### RECORDS FOR THE TASK
[Start of section]
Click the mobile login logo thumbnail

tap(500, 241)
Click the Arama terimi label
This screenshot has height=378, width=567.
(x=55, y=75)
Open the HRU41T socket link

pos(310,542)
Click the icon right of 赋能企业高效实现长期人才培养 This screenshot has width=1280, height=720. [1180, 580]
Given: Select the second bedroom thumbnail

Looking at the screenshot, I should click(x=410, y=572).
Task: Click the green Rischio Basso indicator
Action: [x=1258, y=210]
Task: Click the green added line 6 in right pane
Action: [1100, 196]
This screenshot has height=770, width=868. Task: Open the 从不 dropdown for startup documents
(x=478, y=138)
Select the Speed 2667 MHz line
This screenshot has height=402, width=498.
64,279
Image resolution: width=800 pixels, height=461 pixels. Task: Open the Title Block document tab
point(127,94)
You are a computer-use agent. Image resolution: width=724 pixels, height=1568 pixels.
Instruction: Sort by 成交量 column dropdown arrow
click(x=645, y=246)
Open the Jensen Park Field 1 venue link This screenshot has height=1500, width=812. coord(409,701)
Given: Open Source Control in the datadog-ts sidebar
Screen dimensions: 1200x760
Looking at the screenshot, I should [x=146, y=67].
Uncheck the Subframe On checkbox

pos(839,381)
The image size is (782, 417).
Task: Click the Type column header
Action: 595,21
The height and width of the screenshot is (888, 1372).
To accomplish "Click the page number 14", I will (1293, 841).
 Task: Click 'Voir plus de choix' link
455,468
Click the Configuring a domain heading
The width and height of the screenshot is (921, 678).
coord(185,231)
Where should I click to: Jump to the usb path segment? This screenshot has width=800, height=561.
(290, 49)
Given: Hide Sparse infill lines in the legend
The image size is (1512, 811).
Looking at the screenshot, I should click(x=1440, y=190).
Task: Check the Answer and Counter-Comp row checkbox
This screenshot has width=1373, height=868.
[End of section]
Every entry in the listing should be retyped exactly.

Click the mobile login logo thumbnail

tap(500, 241)
Click the Arama terimi label
This screenshot has height=378, width=567.
(x=55, y=75)
Open the HRU41T socket link

pos(310,542)
Click the icon right of 赋能企业高效实现长期人才培养 This screenshot has width=1280, height=720. [1180, 580]
Given: Select the second bedroom thumbnail

Looking at the screenshot, I should click(x=410, y=572).
Task: Click the green Rischio Basso indicator
Action: [x=1258, y=210]
Task: Click the green added line 6 in right pane
Action: [1100, 196]
This screenshot has height=770, width=868. Task: Open the 从不 dropdown for startup documents
(x=478, y=138)
Select the Speed 2667 MHz line
This screenshot has height=402, width=498.
64,279
Image resolution: width=800 pixels, height=461 pixels. Task: Open the Title Block document tab
point(127,94)
You are a computer-use agent. Image resolution: width=724 pixels, height=1568 pixels.
Instruction: Sort by 成交量 column dropdown arrow
click(x=645, y=246)
Open the Jensen Park Field 1 venue link This screenshot has height=1500, width=812. coord(409,701)
Given: Open Source Control in the datadog-ts sidebar
Screen dimensions: 1200x760
Looking at the screenshot, I should [x=146, y=67].
Uncheck the Subframe On checkbox

pos(839,381)
The image size is (782, 417).
Task: Click the Type column header
Action: 595,21
The height and width of the screenshot is (888, 1372).
To accomplish "Click the page number 14", I will (1293, 841).
 Task: Click 'Voir plus de choix' link
455,468
Click the Configuring a domain heading
The width and height of the screenshot is (921, 678).
coord(185,231)
Where should I click to: Jump to the usb path segment? This screenshot has width=800, height=561.
(290, 49)
Given: Hide Sparse infill lines in the legend
The image size is (1512, 811).
Looking at the screenshot, I should click(x=1440, y=190).
Task: Check the Answer and Counter-Comp row checkbox
This screenshot has width=1373, height=868.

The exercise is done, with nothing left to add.